Wanting to meet other Irish people is what brought Kay Reynolds to Hanwell on that first day it opened. She explains how the social group filled a void that was left once the dance halls closed down.

A popular social scene among the Irish who emigrated in the 1950s and 60s, dance halls such as the Innisfree in Ealing and the Galtymore in Cricklewood, north London became an oasis of Irishness.

“It kept people together,” explains Reynolds, as she reminisces about the days of dancing up to seven nights a week “while the husbands watched the football.”

Many of the women who come to this social group are now widowed, and say the Hanwell social group gives them a reason to get up and get out in the morning.

“This place has helped me a lot. I don’t know what I’d have done without a place like this to come to,” explains Finnie Savage, who lost her husband more than five years ago. The feeling is shared. “If we didn’t have this group, where would we be?At home watching the four walls,” says Power.

Savage nods in agreement. “I don’t like my own company. I’d be very lonely. I’d be in the house on my own with nowhere to go.”

Group members chat and share photos among themselves, memories captured at throughout the years. Some recognise old faces, others point out those no longer with us.

Hanwell Social Group
Hanwell Social Group

Reynolds proudly shows me something she has cut out from the Irish Post. In the photograph she is wearing a scarf she still owns. the group is somewhere for her friends to be together, she says.

“Almost all of the women here have lost their husbands, I lost mine 34 years ago. After that, you’re looking for something to do. It gives you another life. It’s as simple as that,” she says.

Murphy and Reynolds both attended the group’s inaugural meeting in Ealing town Hall. People may think of Kilburn and Cricklewood as very Irish areas, says Murphy, but he points out that Ealing had the second biggest Irish population.

Caitriona Carney, director of community services at the London Irish Centre, explains that London’s social clubs have brought together the centre’s older clients who cannot regularly attend the services they offer in Camden Square.

The social group is an opportunity to meet friends and catch up on the week’s events in each other’s lives. For some it’s a lifeline.

“Many older Irish clients don’t have anyone that they can call a friend,” she explains. “They live on their own and often don’t see another soul from one end of the week to another.

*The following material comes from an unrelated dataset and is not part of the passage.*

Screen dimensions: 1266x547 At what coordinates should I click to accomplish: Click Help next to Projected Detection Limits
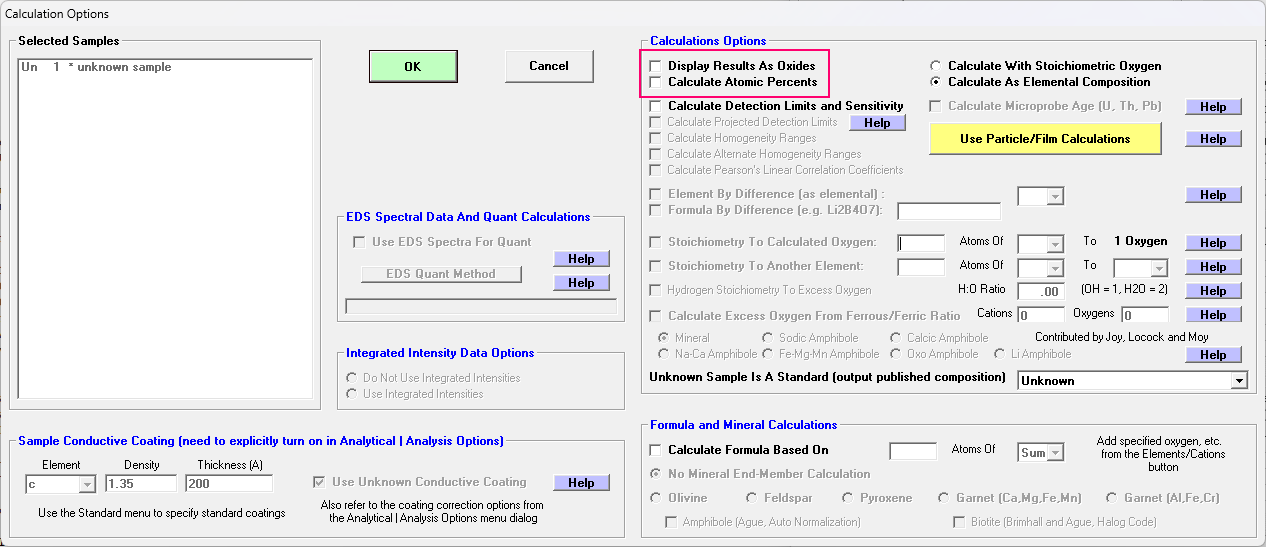pos(877,123)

“We sometimes presume that everyone has someone, but working at the LICC has shown me that many people have no one. The clubs provide an opportunity for our community to come together and enjoy the company of others.”

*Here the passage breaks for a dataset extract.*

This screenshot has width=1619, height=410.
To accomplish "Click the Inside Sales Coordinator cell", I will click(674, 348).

Carole Fox, who runs three of the LICC social groups in London, says these groups give people a focus. “I saw something the other day that said loneliness is a killer and I truly believe that. Someone stuck at home lonely just looking out the window will have no focus. They’ve got nothing to get up or get dressed for. People need other people,” she says.

Smiling with a sense of fulfilment, Fox says that for some of her clients Monday afternoons at the centre in west London are the highlight of their week.

“It’s a lovely environment where they can share their culture and can be at ease with one another. I think it’s important that people can be amongst their own and feel that they’re capturing a little bit of home, just a little bit of home from home.”